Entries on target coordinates
-- Start --
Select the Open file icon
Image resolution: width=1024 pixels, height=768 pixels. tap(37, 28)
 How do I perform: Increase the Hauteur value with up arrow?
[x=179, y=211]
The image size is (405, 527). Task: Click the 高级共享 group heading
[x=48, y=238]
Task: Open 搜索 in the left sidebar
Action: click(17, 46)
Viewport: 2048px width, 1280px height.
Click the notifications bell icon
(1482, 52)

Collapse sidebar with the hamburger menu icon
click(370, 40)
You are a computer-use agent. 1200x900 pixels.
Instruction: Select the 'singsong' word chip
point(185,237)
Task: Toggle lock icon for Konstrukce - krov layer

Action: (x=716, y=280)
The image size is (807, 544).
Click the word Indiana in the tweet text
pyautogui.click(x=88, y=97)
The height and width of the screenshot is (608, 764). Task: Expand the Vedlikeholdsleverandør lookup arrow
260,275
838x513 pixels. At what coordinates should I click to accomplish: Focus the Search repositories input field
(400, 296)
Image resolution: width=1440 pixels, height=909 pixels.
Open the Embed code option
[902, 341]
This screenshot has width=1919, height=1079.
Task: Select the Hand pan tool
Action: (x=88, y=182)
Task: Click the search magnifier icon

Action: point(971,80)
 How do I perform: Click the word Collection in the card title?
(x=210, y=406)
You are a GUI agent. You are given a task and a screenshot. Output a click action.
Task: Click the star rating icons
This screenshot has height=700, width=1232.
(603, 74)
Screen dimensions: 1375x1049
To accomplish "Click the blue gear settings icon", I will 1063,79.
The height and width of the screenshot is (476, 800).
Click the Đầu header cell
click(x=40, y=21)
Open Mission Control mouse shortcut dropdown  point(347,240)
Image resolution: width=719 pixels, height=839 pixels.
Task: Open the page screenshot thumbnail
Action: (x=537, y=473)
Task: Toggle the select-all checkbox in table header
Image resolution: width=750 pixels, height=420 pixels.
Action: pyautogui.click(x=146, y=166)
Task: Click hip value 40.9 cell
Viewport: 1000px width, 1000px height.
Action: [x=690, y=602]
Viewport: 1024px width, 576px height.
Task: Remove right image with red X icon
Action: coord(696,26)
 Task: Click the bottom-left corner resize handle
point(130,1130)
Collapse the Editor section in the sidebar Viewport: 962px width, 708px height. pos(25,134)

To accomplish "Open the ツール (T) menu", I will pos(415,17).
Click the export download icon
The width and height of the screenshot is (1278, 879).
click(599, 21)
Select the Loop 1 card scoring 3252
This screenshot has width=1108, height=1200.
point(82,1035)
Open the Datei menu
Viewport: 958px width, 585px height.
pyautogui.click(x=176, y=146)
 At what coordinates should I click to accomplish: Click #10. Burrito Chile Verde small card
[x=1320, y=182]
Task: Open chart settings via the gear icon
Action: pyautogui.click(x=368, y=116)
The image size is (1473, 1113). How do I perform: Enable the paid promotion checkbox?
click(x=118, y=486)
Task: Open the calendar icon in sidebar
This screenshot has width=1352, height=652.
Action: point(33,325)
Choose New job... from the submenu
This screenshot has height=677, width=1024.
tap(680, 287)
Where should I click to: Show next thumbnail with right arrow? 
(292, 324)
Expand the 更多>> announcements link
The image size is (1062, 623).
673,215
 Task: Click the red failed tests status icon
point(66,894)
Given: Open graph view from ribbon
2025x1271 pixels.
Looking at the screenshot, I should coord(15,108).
-- End --
Can you return all of the records above, reproducing every line without changes?

Select the Open file icon
Image resolution: width=1024 pixels, height=768 pixels. tap(37, 28)
 How do I perform: Increase the Hauteur value with up arrow?
[x=179, y=211]
The image size is (405, 527). Task: Click the 高级共享 group heading
[x=48, y=238]
Task: Open 搜索 in the left sidebar
Action: click(17, 46)
Viewport: 2048px width, 1280px height.
Click the notifications bell icon
(1482, 52)

Collapse sidebar with the hamburger menu icon
click(370, 40)
You are a computer-use agent. 1200x900 pixels.
Instruction: Select the 'singsong' word chip
point(185,237)
Task: Toggle lock icon for Konstrukce - krov layer

Action: (x=716, y=280)
The image size is (807, 544).
Click the word Indiana in the tweet text
pyautogui.click(x=88, y=97)
The height and width of the screenshot is (608, 764). Task: Expand the Vedlikeholdsleverandør lookup arrow
260,275
838x513 pixels. At what coordinates should I click to accomplish: Focus the Search repositories input field
(400, 296)
Image resolution: width=1440 pixels, height=909 pixels.
Open the Embed code option
[902, 341]
This screenshot has width=1919, height=1079.
Task: Select the Hand pan tool
Action: (x=88, y=182)
Task: Click the search magnifier icon

Action: point(971,80)
 How do I perform: Click the word Collection in the card title?
(x=210, y=406)
You are a GUI agent. You are given a task and a screenshot. Output a click action.
Task: Click the star rating icons
This screenshot has height=700, width=1232.
(603, 74)
Screen dimensions: 1375x1049
To accomplish "Click the blue gear settings icon", I will 1063,79.
The height and width of the screenshot is (476, 800).
Click the Đầu header cell
click(x=40, y=21)
Open Mission Control mouse shortcut dropdown  point(347,240)
Image resolution: width=719 pixels, height=839 pixels.
Task: Open the page screenshot thumbnail
Action: (x=537, y=473)
Task: Toggle the select-all checkbox in table header
Image resolution: width=750 pixels, height=420 pixels.
Action: pyautogui.click(x=146, y=166)
Task: Click hip value 40.9 cell
Viewport: 1000px width, 1000px height.
Action: [x=690, y=602]
Viewport: 1024px width, 576px height.
Task: Remove right image with red X icon
Action: coord(696,26)
 Task: Click the bottom-left corner resize handle
point(130,1130)
Collapse the Editor section in the sidebar Viewport: 962px width, 708px height. pos(25,134)

To accomplish "Open the ツール (T) menu", I will pos(415,17).
Click the export download icon
The width and height of the screenshot is (1278, 879).
click(599, 21)
Select the Loop 1 card scoring 3252
This screenshot has width=1108, height=1200.
point(82,1035)
Open the Datei menu
Viewport: 958px width, 585px height.
pyautogui.click(x=176, y=146)
 At what coordinates should I click to accomplish: Click #10. Burrito Chile Verde small card
[x=1320, y=182]
Task: Open chart settings via the gear icon
Action: pyautogui.click(x=368, y=116)
The image size is (1473, 1113). How do I perform: Enable the paid promotion checkbox?
click(x=118, y=486)
Task: Open the calendar icon in sidebar
This screenshot has width=1352, height=652.
Action: point(33,325)
Choose New job... from the submenu
This screenshot has height=677, width=1024.
tap(680, 287)
Where should I click to: Show next thumbnail with right arrow? 
(292, 324)
Expand the 更多>> announcements link
The image size is (1062, 623).
673,215
 Task: Click the red failed tests status icon
point(66,894)
Given: Open graph view from ribbon
2025x1271 pixels.
Looking at the screenshot, I should coord(15,108).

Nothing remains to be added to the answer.